**Data for this exercise**

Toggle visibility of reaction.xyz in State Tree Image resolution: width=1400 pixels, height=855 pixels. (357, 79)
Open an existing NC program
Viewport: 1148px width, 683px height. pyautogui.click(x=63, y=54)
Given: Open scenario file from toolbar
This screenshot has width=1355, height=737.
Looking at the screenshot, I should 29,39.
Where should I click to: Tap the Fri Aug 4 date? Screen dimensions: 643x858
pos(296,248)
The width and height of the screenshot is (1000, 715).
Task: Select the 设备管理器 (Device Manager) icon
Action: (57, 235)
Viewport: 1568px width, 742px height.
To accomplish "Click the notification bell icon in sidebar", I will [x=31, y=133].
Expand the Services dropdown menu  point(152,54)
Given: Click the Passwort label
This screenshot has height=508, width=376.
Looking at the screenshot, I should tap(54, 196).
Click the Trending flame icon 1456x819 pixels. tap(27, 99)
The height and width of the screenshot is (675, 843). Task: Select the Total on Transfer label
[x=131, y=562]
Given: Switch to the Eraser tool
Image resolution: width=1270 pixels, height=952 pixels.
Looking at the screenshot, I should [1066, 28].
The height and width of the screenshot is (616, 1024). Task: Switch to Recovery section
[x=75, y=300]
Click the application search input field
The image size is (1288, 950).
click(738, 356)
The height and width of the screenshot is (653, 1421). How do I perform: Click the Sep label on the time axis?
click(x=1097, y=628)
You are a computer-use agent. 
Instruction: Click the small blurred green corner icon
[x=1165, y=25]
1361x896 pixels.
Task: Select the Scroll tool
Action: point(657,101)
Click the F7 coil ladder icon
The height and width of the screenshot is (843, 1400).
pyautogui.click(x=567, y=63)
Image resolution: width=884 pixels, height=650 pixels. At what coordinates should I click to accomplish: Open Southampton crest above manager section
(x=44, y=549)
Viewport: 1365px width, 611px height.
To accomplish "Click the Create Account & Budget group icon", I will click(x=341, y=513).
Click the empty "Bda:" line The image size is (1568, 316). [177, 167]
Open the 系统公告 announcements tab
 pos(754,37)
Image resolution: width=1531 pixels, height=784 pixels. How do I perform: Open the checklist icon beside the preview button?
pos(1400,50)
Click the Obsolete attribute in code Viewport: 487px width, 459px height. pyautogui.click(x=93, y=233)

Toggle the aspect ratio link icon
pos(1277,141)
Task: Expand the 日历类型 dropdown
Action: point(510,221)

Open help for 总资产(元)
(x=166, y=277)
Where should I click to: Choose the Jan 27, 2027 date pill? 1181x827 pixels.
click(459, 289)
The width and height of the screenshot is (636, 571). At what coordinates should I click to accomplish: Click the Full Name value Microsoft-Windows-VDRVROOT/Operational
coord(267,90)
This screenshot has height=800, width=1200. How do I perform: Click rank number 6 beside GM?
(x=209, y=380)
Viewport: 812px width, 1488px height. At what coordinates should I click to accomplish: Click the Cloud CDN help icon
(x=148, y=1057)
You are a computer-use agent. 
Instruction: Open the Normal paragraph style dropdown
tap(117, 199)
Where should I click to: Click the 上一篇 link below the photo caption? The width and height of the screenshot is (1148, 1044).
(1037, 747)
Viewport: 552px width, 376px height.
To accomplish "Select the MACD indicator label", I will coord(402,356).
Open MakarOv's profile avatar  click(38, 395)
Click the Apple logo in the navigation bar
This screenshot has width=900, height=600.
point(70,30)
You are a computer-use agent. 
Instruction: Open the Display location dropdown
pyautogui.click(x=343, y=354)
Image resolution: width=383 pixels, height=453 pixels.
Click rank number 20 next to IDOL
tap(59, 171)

**Exercise**
Present the entries as a two-column CSV with the headers instruction and response, one row for each entry, starting at the first entry and ending at the line containing "Looking at the screenshot, I should 29,39.". Put the instruction text and the response each in a single quoted field, with any line breaks replaced by spaces.

**Task result**
instruction,response
"Toggle visibility of reaction.xyz in State Tree Image resolution: width=1400 pixels, height=855 pixels.","(357, 79)"
"Open an existing NC program","Viewport: 1148px width, 683px height. pyautogui.click(x=63, y=54)"
"Given: Open scenario file from toolbar This screenshot has width=1355, height=737.","Looking at the screenshot, I should 29,39."